Guyana’s 50th Anniversary Celebrations – documentary camera hardly moved

…can’t get back to talking about Yukuriba Heights – the creative community and our plans for creation of that significant Maroon Culture Trail, dedicated to the Maroons of the Americas, The Philip Moore Artists’ Retreat, or anything to do with Before the Road to Brazil – if I don’t first comment on some personal issues with media coverage of the Independence snniversary celebrations.

joaniFirst problem: How is it possible that throughout the coverage, Guyana’s Amerindians were as usual, repeatedly designated “indigenous” without any reference being made to the recently stimulated national conversation questioning the legitimacy of this. I recall writing in this column not so long ago

“I was warned that this was an issue as volatile as the identity and validity of the name ‘Jesus’ and would hardly be permitted to survive; much less nurtured as stimulus for a national debate; no one would be willing to respond, I was told. However, like the cultural anthropologist Margaret Mead, I’m inclined to ‘Never doubt that a small group of thoughtful, concerned citizens can change the world’, especially when historical facts supported by DNA evidence could prove that Africans were the first Guyanese.

If this is true, then what became of them, one wonders? Why is it that, except for some proof that they traded with the Amerindians when ‘They Came Before Columbus’ what became of indications of the earlier presence of Africans here, long before the slave trade? How and why did the living presence of Africans in the Americas (in Guyana?) get expunged? When examined carefully, what more would history’s palimpsest reveal that some historians like Dr Imhotep are discovering while others seem reluctant to investigate and disseminate? Why shouldn’t we examine the records…disclose the truth…encourage a national discourse sparking our children’s curiosity about their origins; an interest informed by facts and the pursuit of truth?”

All this having been said before, .aired in other sections of the media, I find it curious that the coverage of our 50th Anniversary Celebrations as an independent nation failed to acknowledge, even with a passing reference, this significant question, if merely because of its relevance to the validation of our historic record. Surely some member of the press covering the events should have thought about this.
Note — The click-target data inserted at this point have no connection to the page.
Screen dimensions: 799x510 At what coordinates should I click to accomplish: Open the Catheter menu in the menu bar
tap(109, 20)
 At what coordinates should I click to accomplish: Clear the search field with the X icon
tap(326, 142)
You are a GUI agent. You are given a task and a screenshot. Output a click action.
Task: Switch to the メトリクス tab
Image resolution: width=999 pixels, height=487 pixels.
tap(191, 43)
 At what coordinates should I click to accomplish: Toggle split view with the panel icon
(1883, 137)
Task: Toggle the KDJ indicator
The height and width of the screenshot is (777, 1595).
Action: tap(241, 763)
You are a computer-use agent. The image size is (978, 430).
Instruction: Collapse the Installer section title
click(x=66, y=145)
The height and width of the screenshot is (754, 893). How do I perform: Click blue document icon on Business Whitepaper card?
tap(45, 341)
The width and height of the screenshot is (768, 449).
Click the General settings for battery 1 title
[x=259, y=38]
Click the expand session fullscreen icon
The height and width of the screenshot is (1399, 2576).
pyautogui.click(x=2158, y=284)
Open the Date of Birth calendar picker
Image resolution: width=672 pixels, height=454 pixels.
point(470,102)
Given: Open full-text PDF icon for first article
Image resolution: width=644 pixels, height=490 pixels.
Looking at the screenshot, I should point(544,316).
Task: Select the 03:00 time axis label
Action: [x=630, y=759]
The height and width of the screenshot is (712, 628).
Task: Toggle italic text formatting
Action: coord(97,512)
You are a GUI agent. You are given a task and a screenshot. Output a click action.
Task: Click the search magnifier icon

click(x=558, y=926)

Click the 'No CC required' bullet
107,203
Another problem with a big question: What exactly was that camera (man…crew?) recording Guyana’s 50th Independence Celebrations on May 25, at Jubilee Park thinking about? I found the camerawork very strange indeed, and that’s putting it mildly. I feel sure I’ll have some serious issues with the final product of that audio visual documentation….made myself hoarse screaming at the National Communications Network (NCN) screen…
“Okay – PAN NOW, PAN, PAN, PAN! Give us a WIDE ANGLE PLEEEEASE…let’s see the faces of our Guyana Diaspora…come home from far flung corners of the globe for this celebration; let us see the light in their eyes reflecting the joy of their homecoming to witness this – these memories they must soon pack away…go back to…“Ohhhhh – JUST ONE CLOSE-UP, PLEASE?” I begged.
But the NCN camera never heard me. It continued like that throughout national television’s documentation of our nation’s historic moment. I saw more military boots than the peoples’ faces….don’t know what happened before that, because I’d joined the broadcast just after nine, when children were prancing around in the park…that’s when I began to scream – before the camera held my attention.
For someone without a profound knowledge of filmmaking, only what was gleaned from my screenwriter husband, I think I’ve a fair sense of camera directions. Therefore I walked away from the television on Wednesday night feeling I’d been deprived; as if I didn’t get the true picture, the full lyrics of that historic, symphonic presentation…dissonances et al, at Jubilee Park on Independence Eve 2016.
However, not even poor judgment about camera angles could diminish for me, the magic of that moment when the Golden Arrowhead was flirting with the wind while she danced up her 150ft pole.
The television journalist Dan Rather asserts in his book title that: ‘The Camera Never Blinks’; from my POV, The Jubilee Documentary Camera Hardly Moved – therefore it blinked.